Cystic Fibrosis: Systems Biology Analysis from Homozygous p.Phe508del Variant Patients' Samples Reveals Perturbations in Tissue-Specific Pathways

Cystic fibrosis (CF) is an autosomal recessive disorder, caused by diverse genetic variants for the CF transmembrane conductance regulator (CFTR) protein. Among these, p.Phe508del is the most prevalent variant. The effects of this variant on the physiology of each tissue remains unknown. This study is aimed at predicting cell signaling pathways present in different tissues of fibrocystic patients, homozygous for p.Phe508del. The study involved analysis of two microarray datasets, E-GEOD-15568 and E-MTAB-360 corresponding to the rectal and bronchial epithelium, respectively, obtained from the ArrayExpress repository. Particularly, differentially expressed genes (DEGs) were predicted, protein-protein interaction (PPI) networks were designed, and centrality and functional interaction networks were analyzed.

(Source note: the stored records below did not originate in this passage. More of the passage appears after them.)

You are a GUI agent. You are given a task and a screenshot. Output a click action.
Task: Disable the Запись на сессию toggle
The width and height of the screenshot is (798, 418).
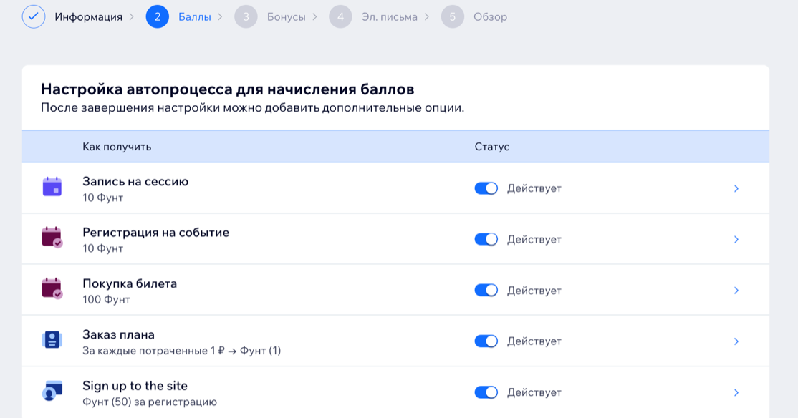tap(486, 188)
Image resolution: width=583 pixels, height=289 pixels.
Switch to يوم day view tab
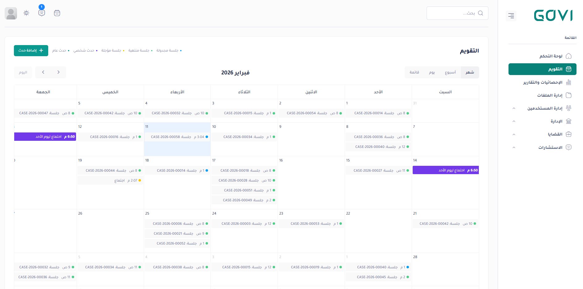(x=432, y=72)
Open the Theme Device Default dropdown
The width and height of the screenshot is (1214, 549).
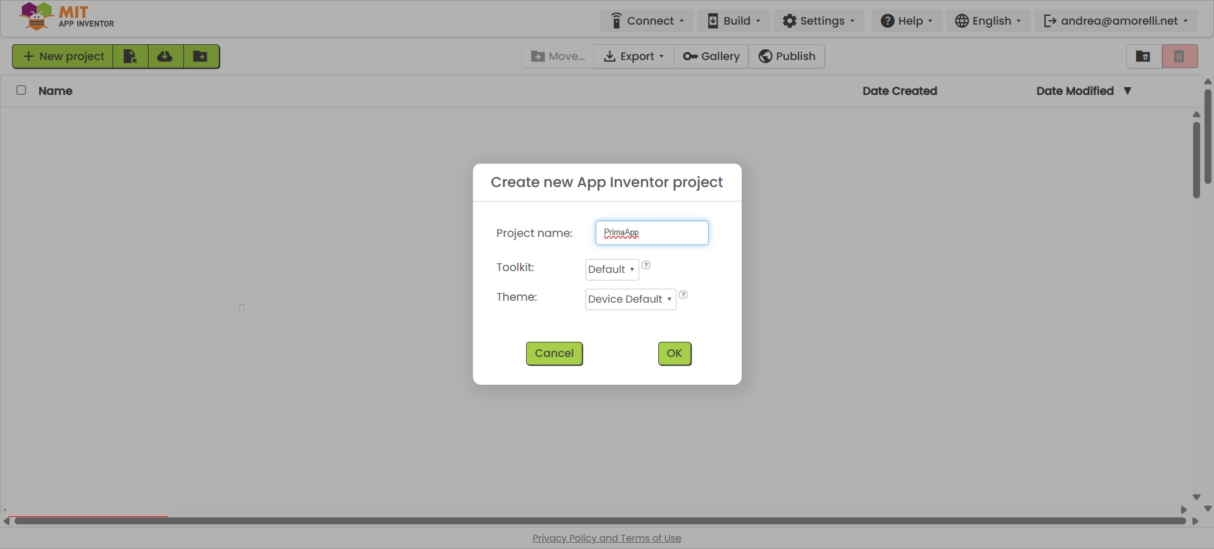(630, 299)
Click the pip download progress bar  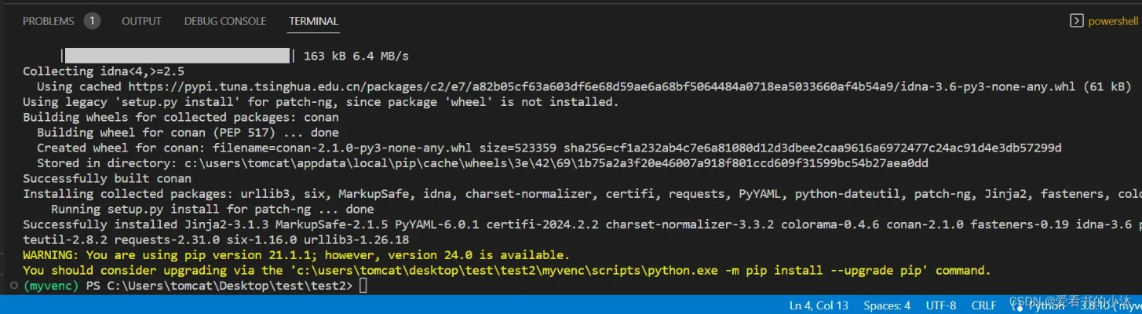177,56
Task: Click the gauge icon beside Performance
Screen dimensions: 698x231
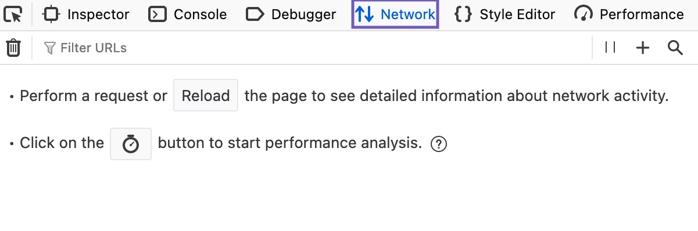Action: [x=584, y=15]
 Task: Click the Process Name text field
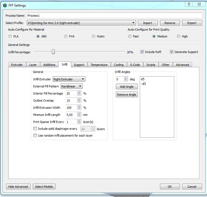pos(114,16)
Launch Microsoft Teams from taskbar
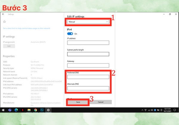Image resolution: width=179 pixels, height=125 pixels. coord(10,110)
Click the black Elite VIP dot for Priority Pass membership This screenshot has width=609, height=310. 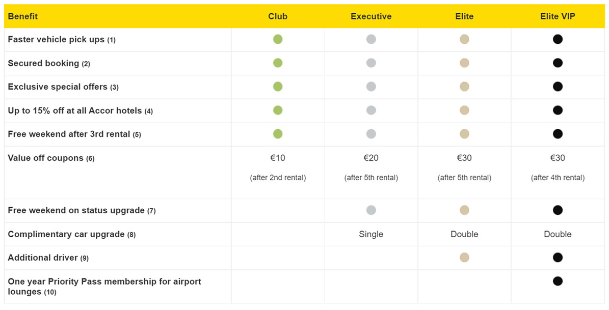click(x=558, y=281)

The study reported that p.Phe508del-mutated CFTR-allele in homozygous state influenced the whole gene expression in each tissue differently. Interestingly, gene ontology (GO) term enrichment analysis revealed that only “neutrophil activation” was shared between both tissues; however, nonshared DEGs were grouped into the same GO term. For further verification, functional interaction networks were generated, wherein no shared nodes were reported between these tissues. These results suggested that the p.Phe508del-mutated CFTR-allele in homozygous state promoted tissue-specific pathways in fibrocystic patients. The generated data might further assist in prediction diagnosis to define biomarkers or devising therapeutic strategies.